Count the lines in the entries that contain the string "panel". State nothing but the number.

**Exercise inputs:**

.....

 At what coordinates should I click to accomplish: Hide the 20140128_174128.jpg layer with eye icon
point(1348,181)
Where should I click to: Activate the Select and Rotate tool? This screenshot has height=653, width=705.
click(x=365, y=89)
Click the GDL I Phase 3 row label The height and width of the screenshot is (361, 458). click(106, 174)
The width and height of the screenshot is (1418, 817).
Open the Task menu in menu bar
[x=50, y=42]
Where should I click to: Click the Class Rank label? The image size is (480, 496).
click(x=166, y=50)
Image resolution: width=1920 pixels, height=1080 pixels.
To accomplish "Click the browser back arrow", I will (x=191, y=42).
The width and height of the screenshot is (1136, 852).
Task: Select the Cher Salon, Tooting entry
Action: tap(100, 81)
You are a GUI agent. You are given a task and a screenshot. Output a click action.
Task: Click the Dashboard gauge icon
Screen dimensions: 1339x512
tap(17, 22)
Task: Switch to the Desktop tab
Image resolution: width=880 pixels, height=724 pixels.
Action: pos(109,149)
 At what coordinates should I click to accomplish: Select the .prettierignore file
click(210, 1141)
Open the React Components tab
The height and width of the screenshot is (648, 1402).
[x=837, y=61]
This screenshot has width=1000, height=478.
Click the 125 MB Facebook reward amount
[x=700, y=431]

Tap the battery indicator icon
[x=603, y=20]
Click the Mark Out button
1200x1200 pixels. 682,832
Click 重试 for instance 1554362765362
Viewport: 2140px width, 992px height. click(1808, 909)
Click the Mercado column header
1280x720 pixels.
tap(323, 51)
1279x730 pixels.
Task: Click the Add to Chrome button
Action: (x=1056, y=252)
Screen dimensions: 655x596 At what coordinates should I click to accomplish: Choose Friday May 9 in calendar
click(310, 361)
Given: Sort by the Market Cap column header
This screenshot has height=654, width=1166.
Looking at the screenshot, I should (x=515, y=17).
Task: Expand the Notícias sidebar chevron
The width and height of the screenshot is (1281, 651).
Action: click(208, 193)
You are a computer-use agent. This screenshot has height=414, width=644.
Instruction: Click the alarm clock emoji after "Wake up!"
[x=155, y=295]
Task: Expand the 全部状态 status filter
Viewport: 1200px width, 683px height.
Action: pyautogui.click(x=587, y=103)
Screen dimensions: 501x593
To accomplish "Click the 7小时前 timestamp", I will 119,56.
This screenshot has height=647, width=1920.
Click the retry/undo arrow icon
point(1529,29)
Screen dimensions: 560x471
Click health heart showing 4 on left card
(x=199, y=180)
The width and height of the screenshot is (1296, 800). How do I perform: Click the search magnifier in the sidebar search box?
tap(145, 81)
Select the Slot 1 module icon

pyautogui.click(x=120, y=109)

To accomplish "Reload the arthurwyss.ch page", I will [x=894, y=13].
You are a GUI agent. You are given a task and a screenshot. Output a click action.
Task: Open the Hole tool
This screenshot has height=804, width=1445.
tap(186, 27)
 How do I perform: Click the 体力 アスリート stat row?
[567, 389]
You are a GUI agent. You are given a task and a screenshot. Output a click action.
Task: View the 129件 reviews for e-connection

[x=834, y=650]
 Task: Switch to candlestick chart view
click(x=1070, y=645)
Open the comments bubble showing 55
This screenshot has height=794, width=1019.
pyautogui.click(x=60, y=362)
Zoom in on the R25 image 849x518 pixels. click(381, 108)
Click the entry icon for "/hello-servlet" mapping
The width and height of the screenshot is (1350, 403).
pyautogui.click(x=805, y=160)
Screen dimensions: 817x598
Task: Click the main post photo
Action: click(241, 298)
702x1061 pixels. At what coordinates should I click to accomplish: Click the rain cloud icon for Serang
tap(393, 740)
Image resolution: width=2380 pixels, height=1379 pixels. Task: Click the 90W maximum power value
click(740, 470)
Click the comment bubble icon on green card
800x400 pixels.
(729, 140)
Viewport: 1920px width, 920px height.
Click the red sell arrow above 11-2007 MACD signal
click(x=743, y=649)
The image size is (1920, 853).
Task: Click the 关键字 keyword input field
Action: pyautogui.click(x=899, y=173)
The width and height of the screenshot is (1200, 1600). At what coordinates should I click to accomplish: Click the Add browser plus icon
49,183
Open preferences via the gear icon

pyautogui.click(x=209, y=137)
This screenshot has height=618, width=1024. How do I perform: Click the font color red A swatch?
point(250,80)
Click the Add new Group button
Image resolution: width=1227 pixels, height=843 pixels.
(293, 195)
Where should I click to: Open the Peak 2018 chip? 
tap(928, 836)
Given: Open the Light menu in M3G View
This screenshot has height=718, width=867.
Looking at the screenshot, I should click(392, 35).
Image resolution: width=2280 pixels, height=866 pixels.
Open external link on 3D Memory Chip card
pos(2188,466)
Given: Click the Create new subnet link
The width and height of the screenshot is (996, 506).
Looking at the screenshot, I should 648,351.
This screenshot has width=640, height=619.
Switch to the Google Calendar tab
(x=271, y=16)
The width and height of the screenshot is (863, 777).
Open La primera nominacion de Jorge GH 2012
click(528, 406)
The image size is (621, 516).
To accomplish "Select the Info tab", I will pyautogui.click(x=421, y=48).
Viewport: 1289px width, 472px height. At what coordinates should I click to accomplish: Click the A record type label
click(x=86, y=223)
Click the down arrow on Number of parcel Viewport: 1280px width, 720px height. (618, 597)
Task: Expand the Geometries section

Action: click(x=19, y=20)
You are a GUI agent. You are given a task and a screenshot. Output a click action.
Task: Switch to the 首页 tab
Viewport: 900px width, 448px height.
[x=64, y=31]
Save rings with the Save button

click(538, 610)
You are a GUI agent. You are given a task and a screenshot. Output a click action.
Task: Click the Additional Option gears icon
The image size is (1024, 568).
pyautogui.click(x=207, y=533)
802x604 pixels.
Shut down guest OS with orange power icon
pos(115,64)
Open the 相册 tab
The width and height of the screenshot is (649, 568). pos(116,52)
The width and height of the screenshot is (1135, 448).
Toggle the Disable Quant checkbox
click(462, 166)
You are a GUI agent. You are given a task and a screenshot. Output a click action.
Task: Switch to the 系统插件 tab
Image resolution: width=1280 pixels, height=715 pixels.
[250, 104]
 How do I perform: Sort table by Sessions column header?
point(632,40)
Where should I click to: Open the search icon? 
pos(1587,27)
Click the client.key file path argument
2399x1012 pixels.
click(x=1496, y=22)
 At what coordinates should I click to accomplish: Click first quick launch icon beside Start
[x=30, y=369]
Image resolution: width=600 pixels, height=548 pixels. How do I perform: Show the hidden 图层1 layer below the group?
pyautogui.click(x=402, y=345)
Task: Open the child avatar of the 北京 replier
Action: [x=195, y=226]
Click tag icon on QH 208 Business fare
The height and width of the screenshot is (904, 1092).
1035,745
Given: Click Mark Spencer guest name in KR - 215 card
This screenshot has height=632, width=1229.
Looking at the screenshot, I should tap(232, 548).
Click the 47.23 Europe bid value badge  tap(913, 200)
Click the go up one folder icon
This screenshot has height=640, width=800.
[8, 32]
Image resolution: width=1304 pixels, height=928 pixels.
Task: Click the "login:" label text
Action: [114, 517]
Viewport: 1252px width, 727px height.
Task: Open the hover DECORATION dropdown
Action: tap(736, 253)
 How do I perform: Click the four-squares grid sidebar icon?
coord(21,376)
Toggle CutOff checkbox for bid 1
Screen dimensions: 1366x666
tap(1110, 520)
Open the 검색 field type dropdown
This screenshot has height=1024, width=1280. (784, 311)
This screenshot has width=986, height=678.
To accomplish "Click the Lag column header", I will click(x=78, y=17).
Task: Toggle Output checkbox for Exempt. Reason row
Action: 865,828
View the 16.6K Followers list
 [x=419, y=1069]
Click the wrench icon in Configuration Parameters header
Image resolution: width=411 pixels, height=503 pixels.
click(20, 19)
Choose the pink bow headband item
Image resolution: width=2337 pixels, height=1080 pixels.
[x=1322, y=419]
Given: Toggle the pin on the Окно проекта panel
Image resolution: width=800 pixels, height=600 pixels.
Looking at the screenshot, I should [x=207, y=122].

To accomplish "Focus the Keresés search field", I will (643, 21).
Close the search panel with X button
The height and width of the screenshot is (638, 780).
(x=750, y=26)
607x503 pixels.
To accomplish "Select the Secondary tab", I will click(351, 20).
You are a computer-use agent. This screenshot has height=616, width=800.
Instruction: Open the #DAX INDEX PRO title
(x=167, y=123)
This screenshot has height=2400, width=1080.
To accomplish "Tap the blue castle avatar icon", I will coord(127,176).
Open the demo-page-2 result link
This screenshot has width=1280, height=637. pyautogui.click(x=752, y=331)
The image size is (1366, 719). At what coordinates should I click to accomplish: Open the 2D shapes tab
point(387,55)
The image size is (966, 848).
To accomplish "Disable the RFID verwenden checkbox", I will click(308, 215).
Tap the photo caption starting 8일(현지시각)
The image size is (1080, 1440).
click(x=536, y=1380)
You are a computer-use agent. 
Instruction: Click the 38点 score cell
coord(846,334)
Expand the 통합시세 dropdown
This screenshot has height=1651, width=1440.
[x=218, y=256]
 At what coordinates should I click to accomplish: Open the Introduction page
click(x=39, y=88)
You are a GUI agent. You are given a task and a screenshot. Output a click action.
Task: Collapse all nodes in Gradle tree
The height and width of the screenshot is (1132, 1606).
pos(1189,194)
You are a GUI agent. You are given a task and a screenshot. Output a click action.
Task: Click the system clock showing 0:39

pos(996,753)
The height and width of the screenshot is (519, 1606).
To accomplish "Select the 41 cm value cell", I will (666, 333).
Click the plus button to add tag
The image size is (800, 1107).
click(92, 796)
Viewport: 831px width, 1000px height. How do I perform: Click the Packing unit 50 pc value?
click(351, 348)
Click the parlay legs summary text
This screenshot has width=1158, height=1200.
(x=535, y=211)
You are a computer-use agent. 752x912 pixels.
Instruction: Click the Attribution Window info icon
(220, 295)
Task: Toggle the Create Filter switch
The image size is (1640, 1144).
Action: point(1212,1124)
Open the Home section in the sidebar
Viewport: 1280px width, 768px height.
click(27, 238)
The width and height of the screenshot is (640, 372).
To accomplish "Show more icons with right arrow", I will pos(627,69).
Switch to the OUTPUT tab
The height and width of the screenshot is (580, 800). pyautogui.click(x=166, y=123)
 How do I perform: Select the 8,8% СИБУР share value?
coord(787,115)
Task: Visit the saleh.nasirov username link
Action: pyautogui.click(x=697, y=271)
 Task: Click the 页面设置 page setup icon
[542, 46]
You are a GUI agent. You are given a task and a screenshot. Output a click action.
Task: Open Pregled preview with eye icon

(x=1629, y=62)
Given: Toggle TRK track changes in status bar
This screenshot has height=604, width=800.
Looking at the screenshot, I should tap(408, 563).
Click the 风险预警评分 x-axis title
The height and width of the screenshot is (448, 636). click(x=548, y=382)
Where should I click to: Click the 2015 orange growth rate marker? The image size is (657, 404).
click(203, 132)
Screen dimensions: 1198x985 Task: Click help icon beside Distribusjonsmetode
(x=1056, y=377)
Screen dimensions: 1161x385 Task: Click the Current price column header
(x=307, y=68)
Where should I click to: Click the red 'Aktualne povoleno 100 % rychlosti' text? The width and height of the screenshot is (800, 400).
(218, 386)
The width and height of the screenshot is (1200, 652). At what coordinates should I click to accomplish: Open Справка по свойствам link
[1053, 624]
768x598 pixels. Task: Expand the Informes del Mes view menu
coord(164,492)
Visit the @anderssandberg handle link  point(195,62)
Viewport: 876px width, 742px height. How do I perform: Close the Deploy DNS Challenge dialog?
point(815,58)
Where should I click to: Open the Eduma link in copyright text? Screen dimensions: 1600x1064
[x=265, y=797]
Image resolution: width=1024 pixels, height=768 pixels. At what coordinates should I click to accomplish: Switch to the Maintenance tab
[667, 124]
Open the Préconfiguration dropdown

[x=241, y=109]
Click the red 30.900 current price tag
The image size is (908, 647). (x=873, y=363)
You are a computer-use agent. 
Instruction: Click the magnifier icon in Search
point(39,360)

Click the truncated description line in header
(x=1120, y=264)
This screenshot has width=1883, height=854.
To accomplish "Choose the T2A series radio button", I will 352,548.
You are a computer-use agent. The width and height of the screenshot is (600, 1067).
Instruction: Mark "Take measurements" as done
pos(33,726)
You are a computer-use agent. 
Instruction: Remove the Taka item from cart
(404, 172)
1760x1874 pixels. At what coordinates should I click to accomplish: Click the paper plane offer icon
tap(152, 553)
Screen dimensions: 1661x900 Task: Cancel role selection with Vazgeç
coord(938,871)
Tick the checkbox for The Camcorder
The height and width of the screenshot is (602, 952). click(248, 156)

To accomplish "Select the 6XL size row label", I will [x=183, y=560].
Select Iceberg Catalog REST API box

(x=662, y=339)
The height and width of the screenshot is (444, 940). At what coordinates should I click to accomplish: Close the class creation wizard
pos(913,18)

.....

**Answer below:** 2